▸ **DESCRIPTION OF THE TASK**:
Scan the listing for the word "column", and copy out each line where it is found.

▸ **DATA PROVIDED**:
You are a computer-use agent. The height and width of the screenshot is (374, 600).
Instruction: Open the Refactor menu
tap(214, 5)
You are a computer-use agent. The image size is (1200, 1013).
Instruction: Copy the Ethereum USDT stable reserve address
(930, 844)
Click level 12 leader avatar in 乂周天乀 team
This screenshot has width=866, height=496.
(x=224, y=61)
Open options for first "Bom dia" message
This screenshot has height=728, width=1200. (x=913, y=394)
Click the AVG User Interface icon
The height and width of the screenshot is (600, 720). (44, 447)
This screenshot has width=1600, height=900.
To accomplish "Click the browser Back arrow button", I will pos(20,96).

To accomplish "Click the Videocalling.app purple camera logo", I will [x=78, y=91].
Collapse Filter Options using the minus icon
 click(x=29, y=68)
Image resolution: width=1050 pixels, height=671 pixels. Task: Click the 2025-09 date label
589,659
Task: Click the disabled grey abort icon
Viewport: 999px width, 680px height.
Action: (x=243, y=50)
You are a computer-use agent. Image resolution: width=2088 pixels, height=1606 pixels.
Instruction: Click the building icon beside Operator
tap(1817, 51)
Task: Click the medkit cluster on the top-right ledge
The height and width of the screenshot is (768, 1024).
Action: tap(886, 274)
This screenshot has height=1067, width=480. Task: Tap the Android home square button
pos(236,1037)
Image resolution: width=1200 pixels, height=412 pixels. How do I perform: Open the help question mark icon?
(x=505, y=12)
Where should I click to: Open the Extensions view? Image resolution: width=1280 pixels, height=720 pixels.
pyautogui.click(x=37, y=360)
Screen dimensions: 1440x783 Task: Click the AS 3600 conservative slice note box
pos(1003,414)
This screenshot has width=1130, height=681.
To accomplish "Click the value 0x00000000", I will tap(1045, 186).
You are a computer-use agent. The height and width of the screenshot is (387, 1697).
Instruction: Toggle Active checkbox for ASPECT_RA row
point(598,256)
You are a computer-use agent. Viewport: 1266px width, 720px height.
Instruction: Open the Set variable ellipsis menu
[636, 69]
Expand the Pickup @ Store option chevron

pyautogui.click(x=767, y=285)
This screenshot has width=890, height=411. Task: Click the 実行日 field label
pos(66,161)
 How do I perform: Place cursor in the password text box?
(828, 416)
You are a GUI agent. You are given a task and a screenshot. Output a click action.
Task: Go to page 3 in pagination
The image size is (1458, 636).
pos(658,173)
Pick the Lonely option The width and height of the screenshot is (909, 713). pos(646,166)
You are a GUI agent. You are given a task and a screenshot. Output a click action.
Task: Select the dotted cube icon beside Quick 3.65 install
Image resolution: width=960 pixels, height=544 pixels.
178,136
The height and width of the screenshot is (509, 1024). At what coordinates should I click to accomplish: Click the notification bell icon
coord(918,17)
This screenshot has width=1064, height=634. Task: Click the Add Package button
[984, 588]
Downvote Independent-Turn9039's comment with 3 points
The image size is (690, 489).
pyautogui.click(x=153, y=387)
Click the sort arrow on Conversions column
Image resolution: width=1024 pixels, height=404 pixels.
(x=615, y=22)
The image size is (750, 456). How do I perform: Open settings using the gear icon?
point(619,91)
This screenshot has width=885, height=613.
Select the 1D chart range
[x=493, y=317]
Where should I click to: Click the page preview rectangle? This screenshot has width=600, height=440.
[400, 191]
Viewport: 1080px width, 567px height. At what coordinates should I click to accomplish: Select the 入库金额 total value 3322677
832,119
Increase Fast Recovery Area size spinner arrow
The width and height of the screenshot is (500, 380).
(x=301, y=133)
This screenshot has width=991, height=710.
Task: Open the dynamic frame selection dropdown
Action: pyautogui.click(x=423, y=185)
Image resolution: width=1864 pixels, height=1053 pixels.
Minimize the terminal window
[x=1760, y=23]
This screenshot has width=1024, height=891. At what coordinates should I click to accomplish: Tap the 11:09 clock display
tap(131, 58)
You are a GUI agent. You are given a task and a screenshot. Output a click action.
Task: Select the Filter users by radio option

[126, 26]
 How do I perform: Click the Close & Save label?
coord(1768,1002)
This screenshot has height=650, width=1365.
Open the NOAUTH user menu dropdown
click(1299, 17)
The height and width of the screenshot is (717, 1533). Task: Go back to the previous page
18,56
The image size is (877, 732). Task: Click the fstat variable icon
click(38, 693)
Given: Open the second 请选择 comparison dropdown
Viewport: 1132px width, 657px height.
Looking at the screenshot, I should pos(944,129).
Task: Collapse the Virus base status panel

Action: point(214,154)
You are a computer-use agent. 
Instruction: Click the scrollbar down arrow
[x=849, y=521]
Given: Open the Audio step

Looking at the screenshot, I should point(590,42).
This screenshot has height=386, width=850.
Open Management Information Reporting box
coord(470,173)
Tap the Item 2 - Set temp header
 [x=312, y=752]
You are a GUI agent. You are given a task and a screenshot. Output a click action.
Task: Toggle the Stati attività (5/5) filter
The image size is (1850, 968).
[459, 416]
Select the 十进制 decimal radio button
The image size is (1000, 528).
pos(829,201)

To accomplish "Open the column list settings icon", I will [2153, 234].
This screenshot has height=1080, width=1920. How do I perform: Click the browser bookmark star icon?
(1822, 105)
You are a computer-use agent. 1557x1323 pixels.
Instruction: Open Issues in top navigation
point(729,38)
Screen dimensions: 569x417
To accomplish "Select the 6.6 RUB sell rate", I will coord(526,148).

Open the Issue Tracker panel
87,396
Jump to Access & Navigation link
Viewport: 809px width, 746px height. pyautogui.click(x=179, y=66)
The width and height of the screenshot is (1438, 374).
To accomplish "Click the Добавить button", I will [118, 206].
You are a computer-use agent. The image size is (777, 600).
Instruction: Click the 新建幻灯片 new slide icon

▸ **RESULT OF THE TASK**:
Click the sort arrow on Conversions column
To accomplish "Open the column list settings icon", I will [2153, 234].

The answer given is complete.